Hiçbir şey diyemeden öylece üzgün yüzüne baktım. Ne çok insanı üzüyor ve üzülüyordum...

***
Koray'la deniz kenarında durmuş sadece bir-birimize bakıyorduk. Yüzümde olanlara, dediklerine anlam veremeyen bir ifadeyle ona bakıyordum. Onun yüzündeyse bana kıyamayan ifadeyi göre biliyordum. Sanki burda saatlca konuşsa herşey düzelecekti. Elini saçlarıma götürdü ve bana bakarak iç çekti. Ben kıpırdamadan onun gözlerinin içine bakıyordum. Saçımı okşamasına izin veriyordum ama bu neler olacağını görmek istememdendi. Karşımda üzgün görünmesine üzülüyordum tabi ama içimde bir korku vardı. Kötü birşeyler olacakmış gibi hiss ediyordum. Elini saçlarımdan çekti. Gözlerini gözlerime dikti ve bir nefes alıp verdi. Sonra da dudaklarını araladı.

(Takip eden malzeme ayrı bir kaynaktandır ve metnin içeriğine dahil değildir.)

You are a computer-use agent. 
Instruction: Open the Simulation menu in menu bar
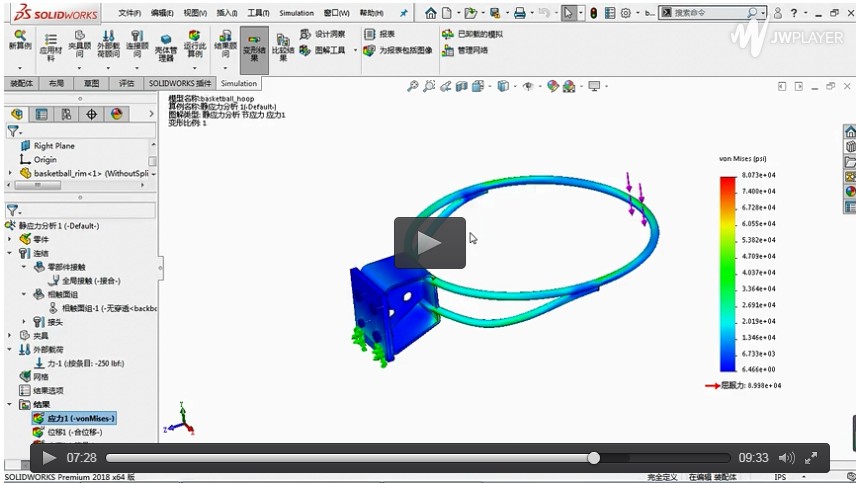(296, 13)
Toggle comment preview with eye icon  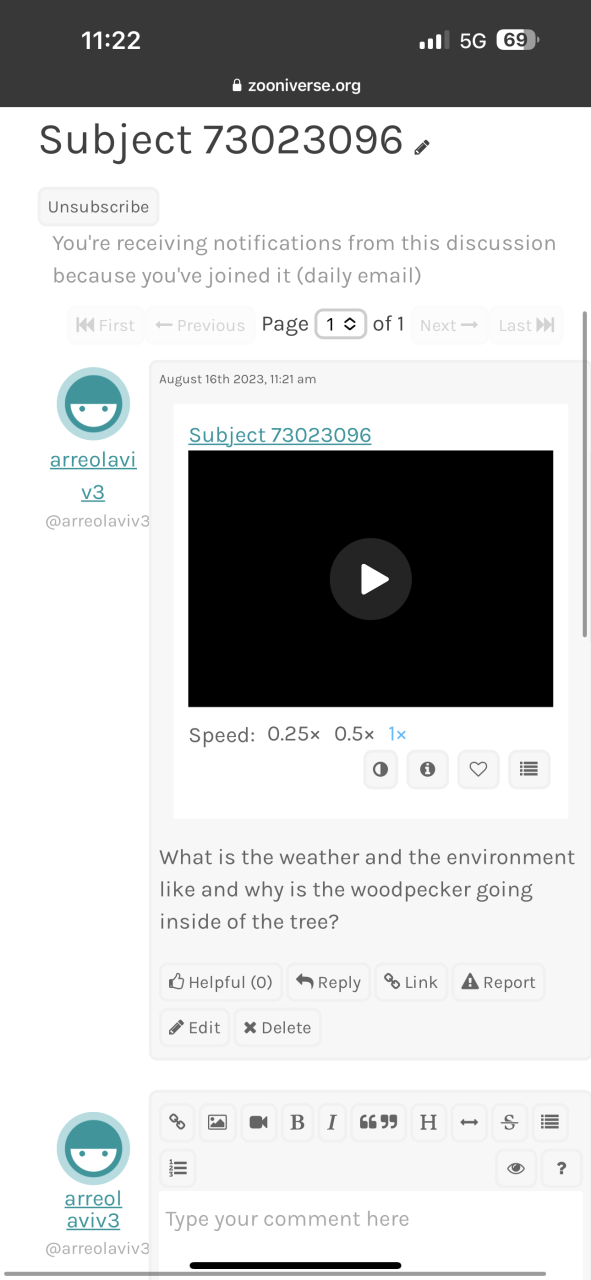(516, 1167)
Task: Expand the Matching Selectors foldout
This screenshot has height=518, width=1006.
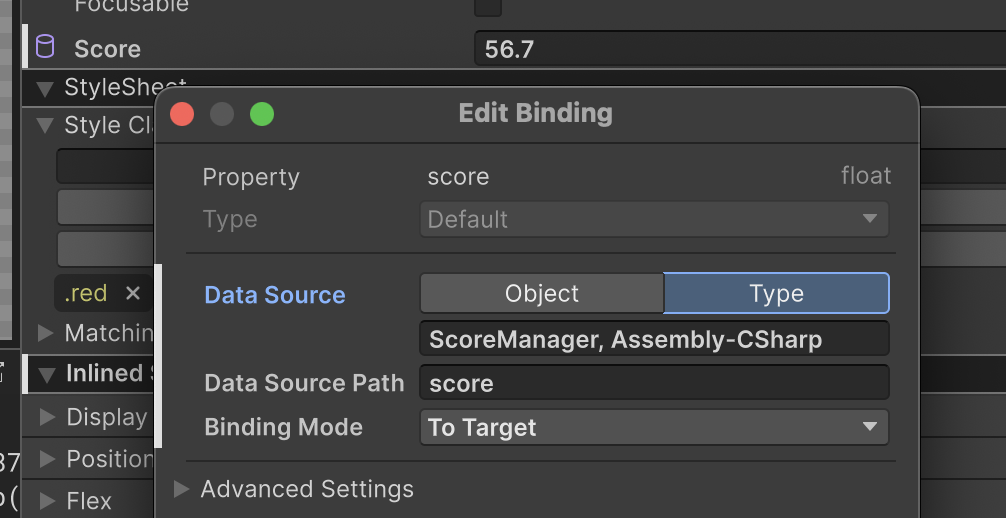Action: coord(45,332)
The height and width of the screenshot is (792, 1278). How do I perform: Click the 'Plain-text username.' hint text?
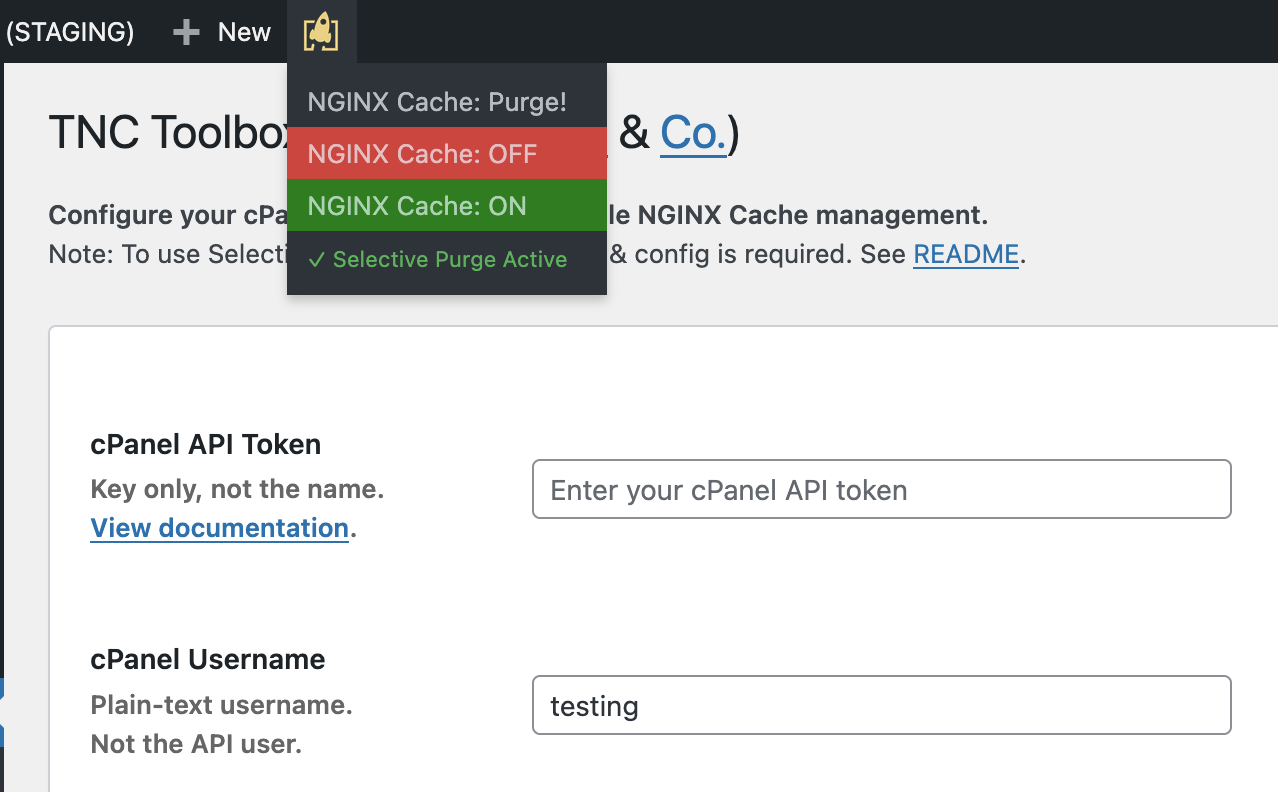tap(221, 705)
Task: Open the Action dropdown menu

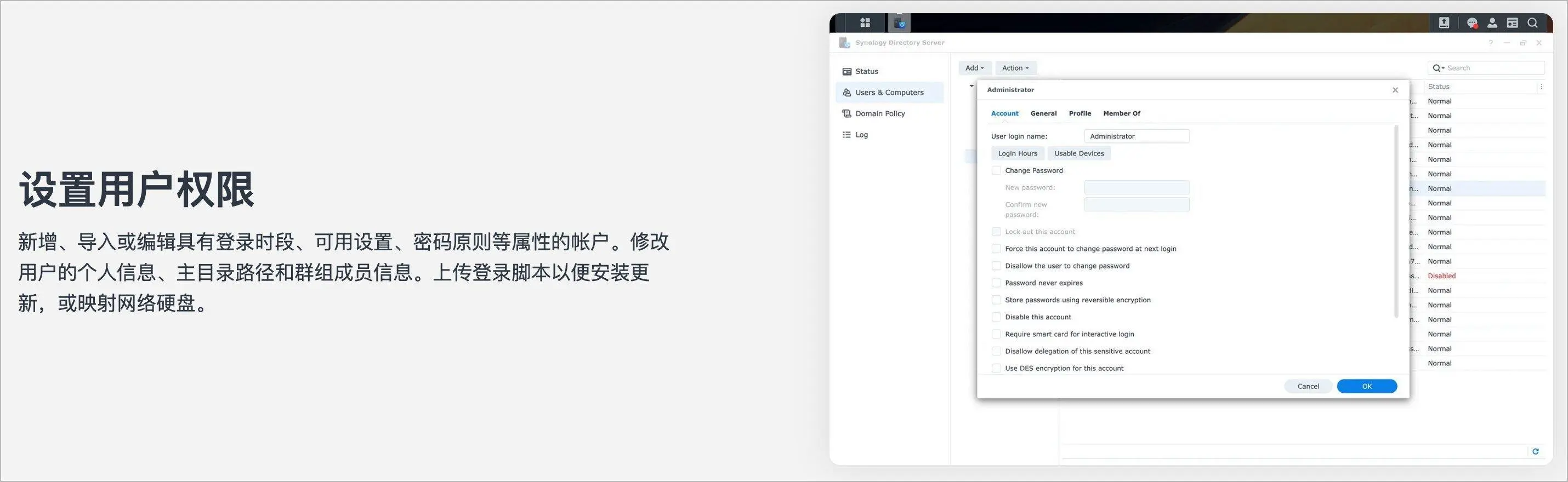Action: [x=1015, y=68]
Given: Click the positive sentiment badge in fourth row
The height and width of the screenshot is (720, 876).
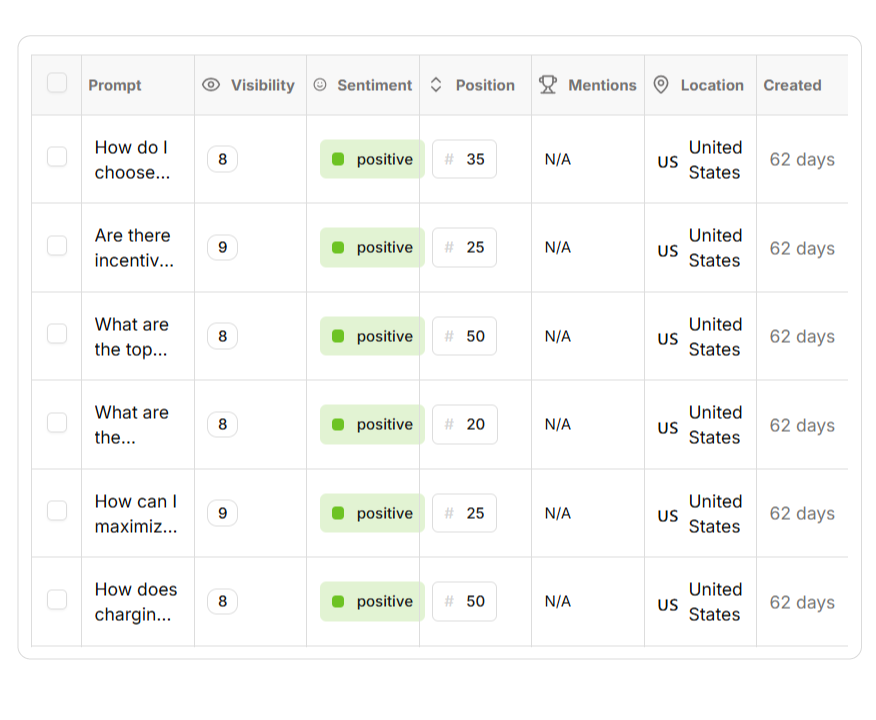Looking at the screenshot, I should (372, 425).
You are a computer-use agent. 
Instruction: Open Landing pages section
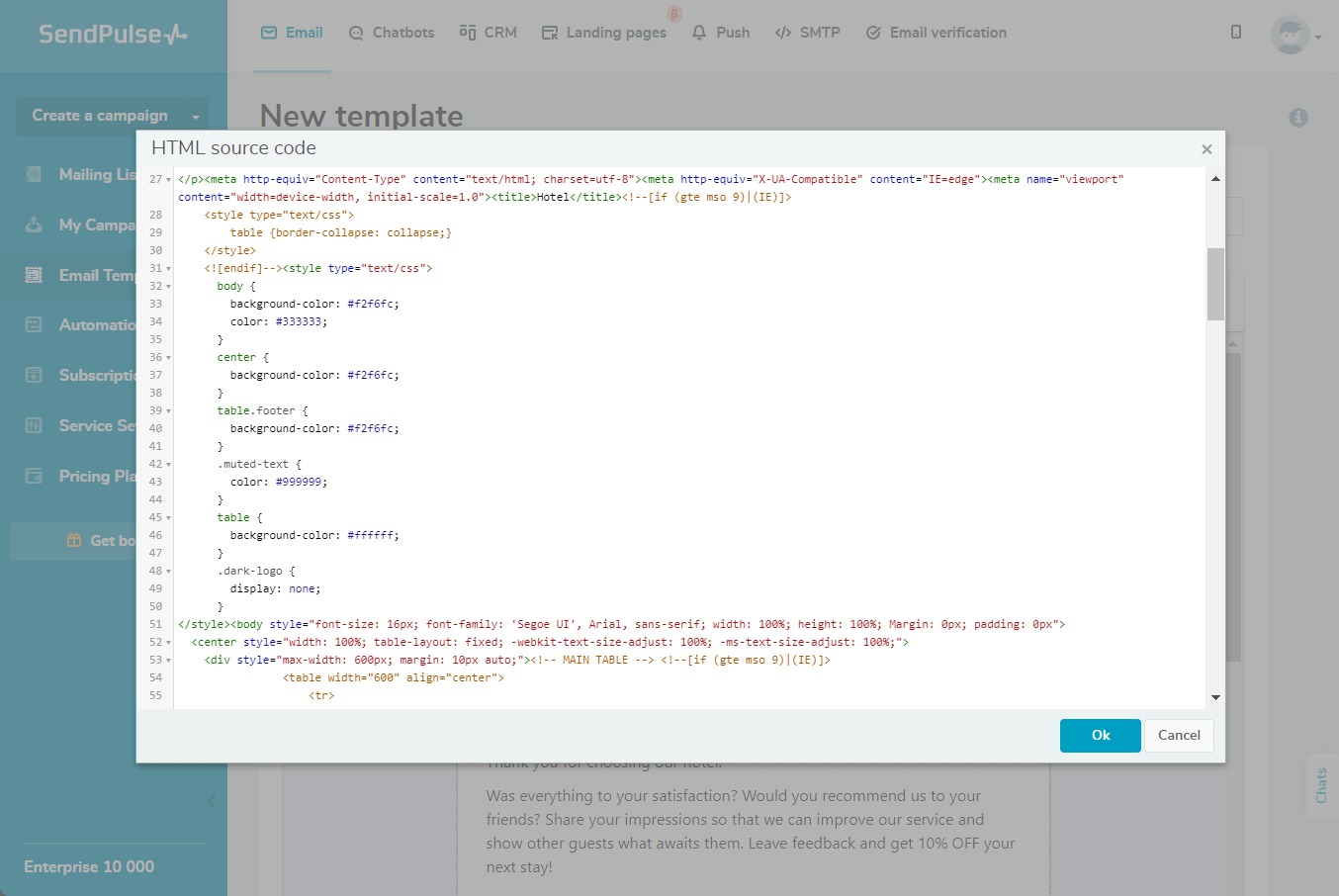604,33
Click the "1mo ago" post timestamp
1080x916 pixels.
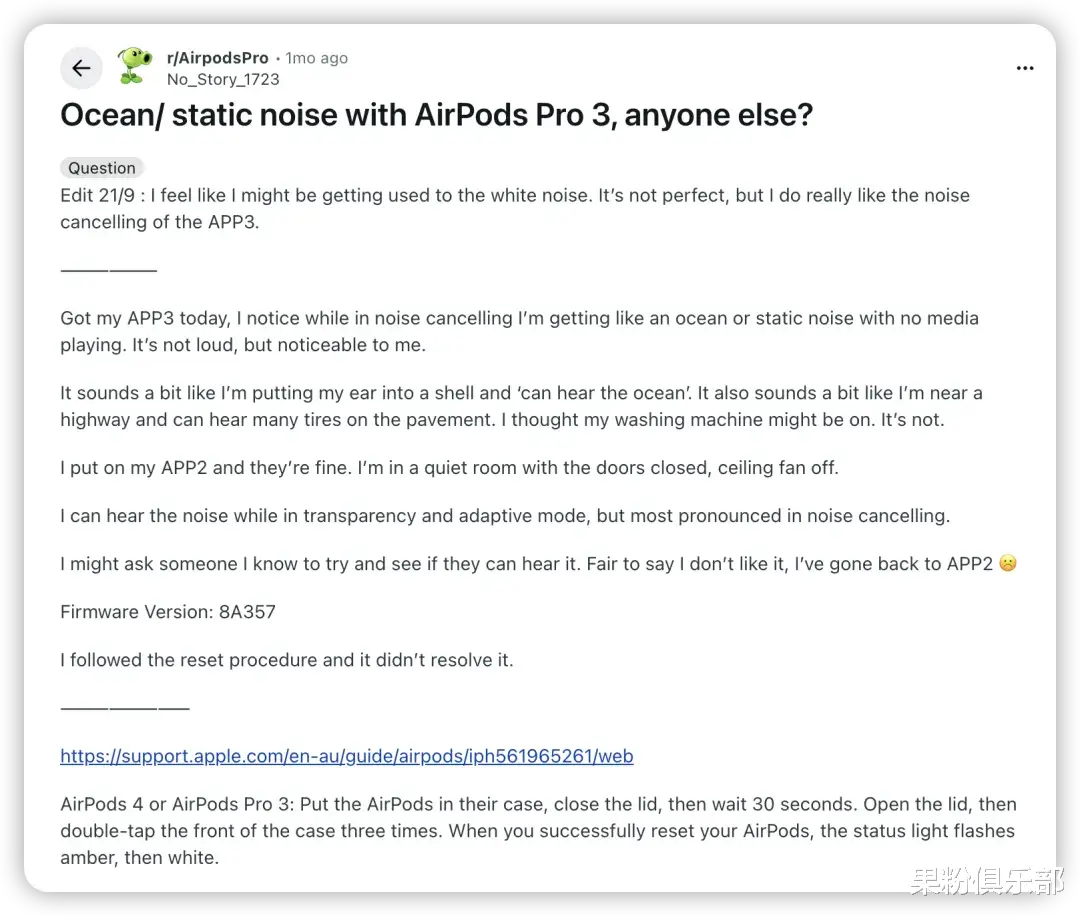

- Seni yıllardır tanıyorum ama tanımıyorum da. Karışık ola bilir ama seni hiç derinden tanımaya çalışmadığımı görüyorum. Seni derinden anlamağa çalışmadım ve bu yüzden bizim hikayemizde suçlu taraf benim... Seni küçükken hiç sevmezdim, biliyor musun? Eminim biliyorsundur. Çocuktum sadece. Bizim evimize falan gelmeni istemezdim. Gıcık olunacak derecede neşeli bir kızdın. Ancak yıllar sonra ilgimi çeke bilmiştin. Ama kısmen... Seninle arkadaş olduğumda nasıl anlaştığımızı hatırlıyorum. Ama zamam geçtiğinde neşeli halini anlamdıra bildim. Kayla... Benden hoşlandığını göre biliyordum. Mesajlarından, bakışlarından, davranışlarında. İnsan gerçekten aşkını saklayamıyor. Gözlerinden, ellerinden, bedeninden ve kalbinden taşıyor... Sende de öyleydi. Hep şüpheleniyordum ve sonralar emin olmuştum. O da kısa bir süreliğine. Sonra neden bilmiyorum ama unutmuştum işte... Seni kendimden uzaklaştırmaya çalıştım çünki... Çünki seni sevemedim. Sevmekten korkmuş da ola bilirdim ama sana ümit vermek istemiyordum ama... Seni başkasıyla gördüğümde... İçimde hiçbir zaman hiss etmediğim şeyler hiss etdim. Başta kıskançlığımı anlamdıramadım ama sonra yavaş-yavaş parçalar yerine oturdu. Bugüne kadar yanında bir erkek bile olmadı. Mert'le arkadaştın ve ona o gözle asla bakmadın. Yıllar sonra benden uzağa gitdin, başkalarıyla birlikte oldun... Ben seni başkasıyla görmeye dayanamadım. Kayla, ona, bana baktığından daha farklı bakıyordun, ona daha farklı davranıyordun. Benden başkasına olan bakışlarını gördüğümde anladım. Ben seni seviyorum, Kayla... Hiç aklımdan çıkaramadığım kadar hem de. Seni kayb etmek istemiyorum. Seni yıllar sonra fark etmişken bunu yapamam...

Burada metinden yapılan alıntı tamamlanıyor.